What you need to do
a) In the architecture session minutes, how does the <indecs> speaker say his group views DRM?
b) Carry the architecture session minutes forward from the point where they stop.

Excerpted text

========================================

[Minutes Overview] [Workshop Home] [Previous:Publishers Requirements] [Next:Architecture: Interoperability and Standards]

Minutes from the Architecture/Infrastructure Session

Please refer to the position-papers and slides for authoritative answers. The following minutes are only a snapshot of Presentations and Discussions

INDECS Framework Data Definitions
Godfrey Rust (Indecs Project)
URI´s and Object Identifiers
Dan Connolly (W3C)
Principles for Standardization and Interoperability in Web-based Digital Rights Management
John Erickson (Hewlett-Packard)
Open Digital Rights Management
Renato Iannella (IPR Systems)
Digital Object Identifier
Norman Paskin (Int. DOI Foundation)
Discussion

Godfrey Rust (<indecs> Project), INDECS Framework Data Definitions

See also the [Slides (ppt)] and the <indecs> Framework

The <indecs> project ended 2000, now we are new company called <indecs> framework. Look at our online document: Principles, model, and data dictionary, June 2000.

We see DRM in terms of metadata, as a metadata problem. The description is covered in Open eBook, ONIX, and my company.

Here is the scheme:

people make stuff
people use stuff
people do deals about stuff

The scope is stuff. This can be characterized in terms of:

Parties
Creations
Agreements

Rust projected a diagram showing the high granularity in the <indecs> model, with hierarchy of parties and agreements. He noted that you must pass along the metadata in a structured defined way to permit computational processes.

========================================

Given material
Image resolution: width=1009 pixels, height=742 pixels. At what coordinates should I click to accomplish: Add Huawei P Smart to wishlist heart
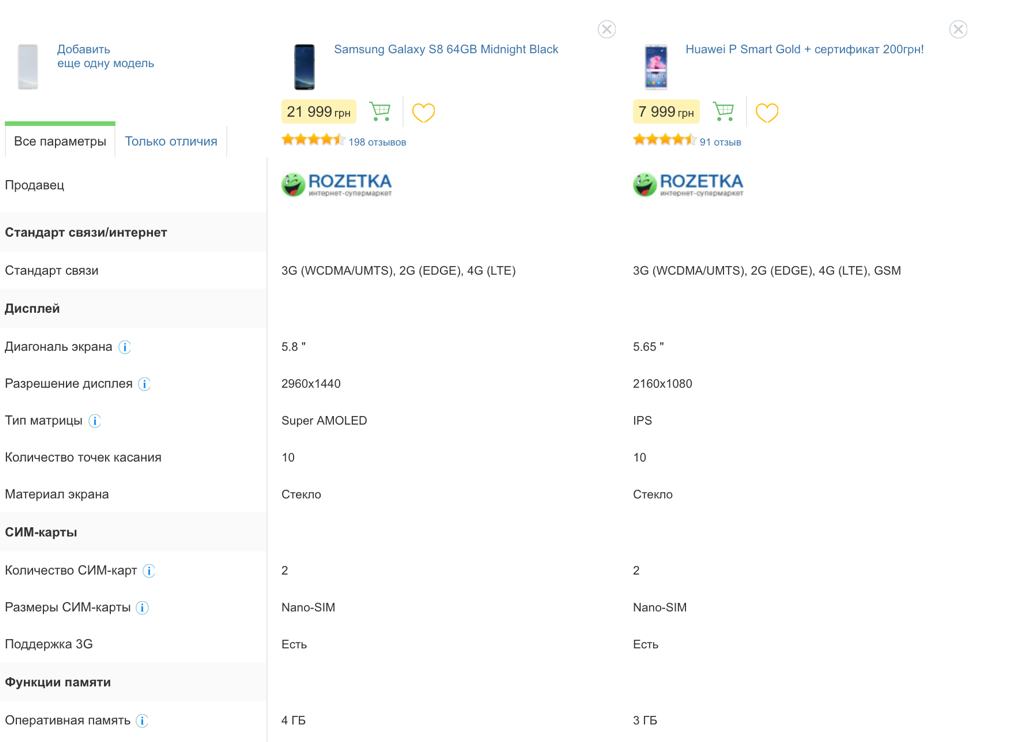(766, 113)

========================================

Answers
a) As a metadata problem.

b)
The following things are required:

functional granularity: you must be able to identify stuff at any level of granularity
unique id
who says so - designated authority
appropriate access (who can do what)

In the 1980s, there were few schemes for description, today there are many, lists ten major ones, including MPEG-7, ONIX, SMPTE, RIAA/IFPI, and several more.

Here are the <indecs> principles:

All metadata is just a view (example: about the work versus about the manifestation, and more, each of which may have its own rights)
- views must not be confused; mistaken identity can be disastrous to rights management
- views need to be interoperable
Almost all terms need identifiers
- values must be defined and identified
- need standard vocabularies and ontologies.
- automation need for disambiguity. There is an existing vocabulary for some things: territories, language, currency, date/time and some others. But we need dozens of others.
Events are key to interoperability
- most metadata is stuff or people based
- events description are key to rights management

Godfrey Rust gave an example how this would work:

make event the first class object, e.g., Rust creating these slides
then all the other elements are attributes: author, date, title, etc.
next event, e.g., Rust showing this Slide -- it has attributes too and references the previous event, thus connecting the creative items
next event: Norman Paskin adapts (transforming event) these slides before he shows it at another meeting, thus creating new attributes and references to preceding events, thus connecting the creative items

This model has the same information as other metadata structures, just organized differently to serve rights management.

Here's another event that bears on rights: agreeing. What goes into the agreement is what goes into descriptive metadata, what he had, what he did. Also assertion by a trusted entity that verifies or authenticates.

Using the event structure, now have six events regarding these slide-show. See how you can use events to integrate descriptive and rights metadata.

But we need rights vocabularies to make this work, on a parallel with the need for vocabularies to serve descriptive metadata.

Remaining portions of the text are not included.